De-Mail-Gesetz in der Kritik
»Erhebliche Mängel in puncto Datensicherheit«« sieht die Konferenz der Datenschutzbeauftragten des Bundes und der Länder im Gesetzentwurf für Bürgerportale. Mit diesem Gesetz will die Bundesregierung den juristischen Rahmen für das De-Mail-Vorhaben schaffen, also die (rechts-) sichere E-Mail-Kommunikation im Internet zwischen Bürgern, Wirtschaft und Verwaltung.
Die Datenschutzbeauftragen verlangen deutliche Nachbesserungen am Gesetzentwurf und monieren unter anderem, dass eine durchgängige Verschlüsselung vom Nutzer über den privaten Dienstleister bis zum Empfänger im Gesetz nur als Kann-Bestimmung auftaucht, dass die Voraussetzungen für die Akkreditierung der Provider nicht streng genug geprüft wird und dass die Sicherungsmaßnahmen zur Verhinderung von De-Mail-Adress-Klau zu schwach seien.
Entschieden fordern die Datenschützer auch die verbindliche Festschreibung einer Zweifaktor-Authentifizierung für den De-Mail-Verkehr. Da De-Mail eine rechtlich gesicherte Kommunikation möglich machen solle, passe eine »unsichere Anmeldung mit Kennwort«, die der Gesetzentwurf zulasse, nicht in das Gesamtkonzept. Besonderen Wert messen die Datenschützer der Möglichkeit einer pseudonymen Bürgerportaladresse zu, die im Gesetzentwurf steht, aber in der Stellungnahme des Bundesrats von Anfang April 2009 abgelehnt wird. Die pseudonyme Nutzung des De-Mail-Kontos ermögliche, so die Meinung der Datenschutzbeauftragten, einen »sinnvollen Kompromiss zwischen hinreichender Identifizierbarkeit im Rechtsverkehr und Persönlichkeitsschutz für die Nutzerinnen und Nutzer.

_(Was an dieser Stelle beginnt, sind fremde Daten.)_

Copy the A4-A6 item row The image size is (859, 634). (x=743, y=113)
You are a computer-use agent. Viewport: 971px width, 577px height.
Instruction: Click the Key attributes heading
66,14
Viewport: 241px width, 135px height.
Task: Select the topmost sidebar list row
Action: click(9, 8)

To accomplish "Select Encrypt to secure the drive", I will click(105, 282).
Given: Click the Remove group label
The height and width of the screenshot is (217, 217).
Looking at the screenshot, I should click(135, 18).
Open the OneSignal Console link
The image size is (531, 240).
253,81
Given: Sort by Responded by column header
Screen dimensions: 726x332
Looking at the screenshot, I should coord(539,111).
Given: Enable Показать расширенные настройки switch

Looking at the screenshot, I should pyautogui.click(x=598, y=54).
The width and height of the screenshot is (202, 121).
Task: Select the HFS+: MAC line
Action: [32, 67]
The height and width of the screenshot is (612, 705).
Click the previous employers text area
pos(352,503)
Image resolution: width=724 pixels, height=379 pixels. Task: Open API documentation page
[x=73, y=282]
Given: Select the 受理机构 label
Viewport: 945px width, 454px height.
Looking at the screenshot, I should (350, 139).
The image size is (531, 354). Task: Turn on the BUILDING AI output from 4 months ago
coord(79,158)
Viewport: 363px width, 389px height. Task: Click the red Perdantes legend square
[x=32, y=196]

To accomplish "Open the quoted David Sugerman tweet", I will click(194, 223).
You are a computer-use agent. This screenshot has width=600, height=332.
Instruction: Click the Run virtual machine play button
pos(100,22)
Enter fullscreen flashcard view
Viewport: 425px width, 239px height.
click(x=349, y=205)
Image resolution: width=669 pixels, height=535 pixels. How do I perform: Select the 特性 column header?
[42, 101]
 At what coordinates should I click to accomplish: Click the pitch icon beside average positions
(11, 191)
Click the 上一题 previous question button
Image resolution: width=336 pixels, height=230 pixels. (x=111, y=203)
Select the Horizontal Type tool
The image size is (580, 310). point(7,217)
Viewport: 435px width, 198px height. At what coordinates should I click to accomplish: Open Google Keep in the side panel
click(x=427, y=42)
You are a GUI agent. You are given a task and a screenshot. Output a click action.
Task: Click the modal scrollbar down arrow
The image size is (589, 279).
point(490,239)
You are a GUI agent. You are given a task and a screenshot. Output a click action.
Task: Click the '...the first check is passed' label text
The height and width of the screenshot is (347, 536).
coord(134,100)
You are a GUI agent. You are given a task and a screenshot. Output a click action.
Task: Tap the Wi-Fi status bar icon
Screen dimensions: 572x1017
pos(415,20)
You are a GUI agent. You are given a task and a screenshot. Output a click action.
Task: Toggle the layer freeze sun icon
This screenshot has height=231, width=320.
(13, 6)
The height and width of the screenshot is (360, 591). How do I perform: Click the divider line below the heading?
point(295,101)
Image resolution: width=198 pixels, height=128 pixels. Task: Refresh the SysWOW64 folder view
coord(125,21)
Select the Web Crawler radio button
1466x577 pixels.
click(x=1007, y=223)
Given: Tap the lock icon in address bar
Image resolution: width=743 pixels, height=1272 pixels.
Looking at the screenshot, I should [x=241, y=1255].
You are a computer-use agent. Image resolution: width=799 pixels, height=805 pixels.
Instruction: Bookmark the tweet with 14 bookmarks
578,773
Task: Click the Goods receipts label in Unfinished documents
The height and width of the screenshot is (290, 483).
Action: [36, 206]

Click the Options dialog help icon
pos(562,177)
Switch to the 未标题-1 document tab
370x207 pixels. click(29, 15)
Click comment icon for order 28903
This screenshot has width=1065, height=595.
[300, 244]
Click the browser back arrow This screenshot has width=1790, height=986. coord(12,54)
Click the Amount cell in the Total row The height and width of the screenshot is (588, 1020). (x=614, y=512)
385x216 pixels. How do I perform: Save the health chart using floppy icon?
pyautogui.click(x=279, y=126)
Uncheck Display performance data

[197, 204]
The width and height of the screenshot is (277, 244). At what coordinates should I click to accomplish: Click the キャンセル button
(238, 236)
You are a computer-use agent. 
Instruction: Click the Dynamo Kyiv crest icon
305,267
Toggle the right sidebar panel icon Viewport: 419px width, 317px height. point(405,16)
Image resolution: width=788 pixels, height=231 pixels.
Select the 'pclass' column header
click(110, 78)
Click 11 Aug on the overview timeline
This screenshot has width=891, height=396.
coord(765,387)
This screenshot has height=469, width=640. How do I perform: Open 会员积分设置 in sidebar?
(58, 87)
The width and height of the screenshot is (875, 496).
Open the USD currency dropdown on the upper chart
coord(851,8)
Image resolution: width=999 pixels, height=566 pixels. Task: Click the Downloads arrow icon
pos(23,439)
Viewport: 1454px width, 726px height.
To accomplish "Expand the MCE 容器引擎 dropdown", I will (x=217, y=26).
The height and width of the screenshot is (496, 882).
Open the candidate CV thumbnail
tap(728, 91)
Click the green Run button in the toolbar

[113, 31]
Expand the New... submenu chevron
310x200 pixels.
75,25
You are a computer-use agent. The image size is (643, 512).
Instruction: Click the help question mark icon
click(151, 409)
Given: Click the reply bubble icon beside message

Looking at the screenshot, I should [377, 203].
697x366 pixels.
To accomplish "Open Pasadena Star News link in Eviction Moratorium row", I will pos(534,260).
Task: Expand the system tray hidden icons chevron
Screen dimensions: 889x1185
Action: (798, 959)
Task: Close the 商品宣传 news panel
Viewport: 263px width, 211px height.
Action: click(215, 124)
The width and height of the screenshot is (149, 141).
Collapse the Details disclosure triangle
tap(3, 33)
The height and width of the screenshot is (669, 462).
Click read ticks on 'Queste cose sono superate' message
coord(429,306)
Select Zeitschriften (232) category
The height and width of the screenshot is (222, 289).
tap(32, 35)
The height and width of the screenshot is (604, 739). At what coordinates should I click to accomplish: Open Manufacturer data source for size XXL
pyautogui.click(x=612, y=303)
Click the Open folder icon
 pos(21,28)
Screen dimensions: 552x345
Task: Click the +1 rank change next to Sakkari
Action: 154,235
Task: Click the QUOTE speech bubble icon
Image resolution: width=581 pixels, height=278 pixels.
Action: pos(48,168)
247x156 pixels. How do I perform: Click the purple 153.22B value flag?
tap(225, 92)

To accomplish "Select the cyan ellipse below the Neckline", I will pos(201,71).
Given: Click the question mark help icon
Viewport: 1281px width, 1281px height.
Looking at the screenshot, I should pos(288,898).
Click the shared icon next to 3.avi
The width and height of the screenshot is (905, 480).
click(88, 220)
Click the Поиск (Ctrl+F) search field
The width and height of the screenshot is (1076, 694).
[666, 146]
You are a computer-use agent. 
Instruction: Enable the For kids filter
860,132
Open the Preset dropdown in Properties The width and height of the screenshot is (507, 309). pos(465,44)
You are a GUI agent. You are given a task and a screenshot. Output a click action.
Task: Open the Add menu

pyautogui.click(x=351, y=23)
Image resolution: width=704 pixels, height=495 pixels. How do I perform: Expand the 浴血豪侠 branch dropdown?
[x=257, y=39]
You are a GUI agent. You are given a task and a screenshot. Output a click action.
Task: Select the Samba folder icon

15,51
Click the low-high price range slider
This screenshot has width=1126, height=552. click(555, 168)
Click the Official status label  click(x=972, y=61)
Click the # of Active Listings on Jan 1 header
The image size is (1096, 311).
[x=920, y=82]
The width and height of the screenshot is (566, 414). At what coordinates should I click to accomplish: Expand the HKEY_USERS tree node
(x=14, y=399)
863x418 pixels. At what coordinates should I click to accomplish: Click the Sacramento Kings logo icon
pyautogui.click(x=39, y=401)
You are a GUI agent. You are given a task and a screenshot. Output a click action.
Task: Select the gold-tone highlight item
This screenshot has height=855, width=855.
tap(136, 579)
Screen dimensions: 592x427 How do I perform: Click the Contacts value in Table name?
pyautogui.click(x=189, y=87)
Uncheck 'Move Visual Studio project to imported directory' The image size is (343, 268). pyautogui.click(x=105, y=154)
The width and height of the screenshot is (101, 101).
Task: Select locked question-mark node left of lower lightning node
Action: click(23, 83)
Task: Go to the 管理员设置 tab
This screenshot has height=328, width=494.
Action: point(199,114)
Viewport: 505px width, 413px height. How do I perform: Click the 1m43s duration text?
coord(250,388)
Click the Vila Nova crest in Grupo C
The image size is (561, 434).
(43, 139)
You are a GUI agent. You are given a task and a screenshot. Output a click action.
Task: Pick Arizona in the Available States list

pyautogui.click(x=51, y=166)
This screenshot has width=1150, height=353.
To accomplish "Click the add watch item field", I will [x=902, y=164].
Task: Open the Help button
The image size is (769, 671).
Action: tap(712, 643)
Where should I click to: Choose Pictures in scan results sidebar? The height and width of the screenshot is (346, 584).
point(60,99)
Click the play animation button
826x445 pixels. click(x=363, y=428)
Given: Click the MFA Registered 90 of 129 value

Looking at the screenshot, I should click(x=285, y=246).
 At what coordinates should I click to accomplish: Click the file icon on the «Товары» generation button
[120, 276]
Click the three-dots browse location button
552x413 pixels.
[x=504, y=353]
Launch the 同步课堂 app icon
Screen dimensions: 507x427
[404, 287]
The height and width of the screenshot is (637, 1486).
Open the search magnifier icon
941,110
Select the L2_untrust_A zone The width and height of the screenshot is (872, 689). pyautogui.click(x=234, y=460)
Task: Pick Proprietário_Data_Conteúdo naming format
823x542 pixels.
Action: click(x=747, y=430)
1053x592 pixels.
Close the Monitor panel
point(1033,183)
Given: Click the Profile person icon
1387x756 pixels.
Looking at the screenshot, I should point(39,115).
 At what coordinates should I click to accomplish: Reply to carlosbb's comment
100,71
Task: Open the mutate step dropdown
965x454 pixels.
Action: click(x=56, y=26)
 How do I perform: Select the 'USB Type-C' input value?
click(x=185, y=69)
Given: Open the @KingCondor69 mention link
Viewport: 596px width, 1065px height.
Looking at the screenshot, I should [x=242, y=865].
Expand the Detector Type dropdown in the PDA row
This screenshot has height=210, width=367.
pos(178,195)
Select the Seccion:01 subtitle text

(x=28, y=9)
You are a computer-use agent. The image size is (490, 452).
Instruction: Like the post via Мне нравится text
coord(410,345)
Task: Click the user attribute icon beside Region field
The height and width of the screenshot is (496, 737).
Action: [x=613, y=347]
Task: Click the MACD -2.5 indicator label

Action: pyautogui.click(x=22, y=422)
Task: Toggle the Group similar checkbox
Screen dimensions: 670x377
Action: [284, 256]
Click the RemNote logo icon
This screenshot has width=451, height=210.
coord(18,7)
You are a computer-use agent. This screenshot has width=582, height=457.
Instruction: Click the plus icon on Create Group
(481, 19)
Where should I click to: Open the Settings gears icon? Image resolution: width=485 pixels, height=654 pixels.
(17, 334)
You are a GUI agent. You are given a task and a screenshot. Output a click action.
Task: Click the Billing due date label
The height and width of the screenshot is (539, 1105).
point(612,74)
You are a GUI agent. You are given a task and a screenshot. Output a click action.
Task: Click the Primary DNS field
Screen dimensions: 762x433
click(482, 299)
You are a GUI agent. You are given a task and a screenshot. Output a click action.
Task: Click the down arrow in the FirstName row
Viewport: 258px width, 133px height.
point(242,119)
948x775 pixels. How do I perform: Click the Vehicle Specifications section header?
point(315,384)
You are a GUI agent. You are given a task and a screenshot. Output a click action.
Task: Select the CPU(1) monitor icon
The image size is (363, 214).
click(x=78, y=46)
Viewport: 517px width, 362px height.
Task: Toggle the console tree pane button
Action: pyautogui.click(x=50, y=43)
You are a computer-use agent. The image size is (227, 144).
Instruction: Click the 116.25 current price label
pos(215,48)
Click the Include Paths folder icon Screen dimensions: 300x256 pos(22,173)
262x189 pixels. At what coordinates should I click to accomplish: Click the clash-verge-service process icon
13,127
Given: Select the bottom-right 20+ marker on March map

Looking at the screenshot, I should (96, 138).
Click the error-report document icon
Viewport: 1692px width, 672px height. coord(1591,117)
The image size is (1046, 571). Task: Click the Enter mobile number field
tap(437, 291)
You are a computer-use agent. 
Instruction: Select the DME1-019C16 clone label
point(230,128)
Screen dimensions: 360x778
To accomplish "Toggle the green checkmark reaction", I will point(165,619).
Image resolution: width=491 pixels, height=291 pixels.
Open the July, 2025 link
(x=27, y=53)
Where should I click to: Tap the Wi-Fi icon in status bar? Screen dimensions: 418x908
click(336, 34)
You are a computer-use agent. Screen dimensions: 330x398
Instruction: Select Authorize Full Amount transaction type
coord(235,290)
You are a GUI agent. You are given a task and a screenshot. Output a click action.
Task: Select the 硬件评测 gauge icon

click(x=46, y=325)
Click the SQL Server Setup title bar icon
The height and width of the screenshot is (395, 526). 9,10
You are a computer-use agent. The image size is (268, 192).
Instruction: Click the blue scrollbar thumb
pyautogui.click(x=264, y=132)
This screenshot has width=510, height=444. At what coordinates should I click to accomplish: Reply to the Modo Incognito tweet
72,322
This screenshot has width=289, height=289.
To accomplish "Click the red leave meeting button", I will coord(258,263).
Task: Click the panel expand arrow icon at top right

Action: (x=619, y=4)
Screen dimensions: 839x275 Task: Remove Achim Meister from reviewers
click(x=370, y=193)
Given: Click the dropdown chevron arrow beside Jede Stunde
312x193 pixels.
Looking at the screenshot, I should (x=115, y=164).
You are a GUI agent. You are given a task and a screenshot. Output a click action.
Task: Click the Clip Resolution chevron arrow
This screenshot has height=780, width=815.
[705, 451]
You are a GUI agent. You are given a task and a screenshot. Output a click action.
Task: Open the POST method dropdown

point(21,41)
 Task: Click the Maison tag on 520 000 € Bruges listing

Verbot der Datenweitergabe direkt ins Gesetz
Nicht weit genug geht den Datenschutzbeauftragten die Zweckbestimmungsvorschriften, die der Gesetzentwurf an die De-Mail-Kontendaten stellt. Die Bürgerinnen und Bürger müssten sicher sein können, dass ihre Daten ausschließlich zur Teilnahme am Bürgerportal genutzt würden, deshalb sei der pauschale Verweis auf die Regelungen des Bundesdatenschutzgesetzes, des Telemediengesetzes und des Telekommunikationsgesetzes nicht ausreichend, sagen die Datenschützer. Es müsse vielmehr ein explizites Verbot der Datenweitergabe für Werbe- und Marketingzwecke direkt in das Gesetz aufgenommen werden.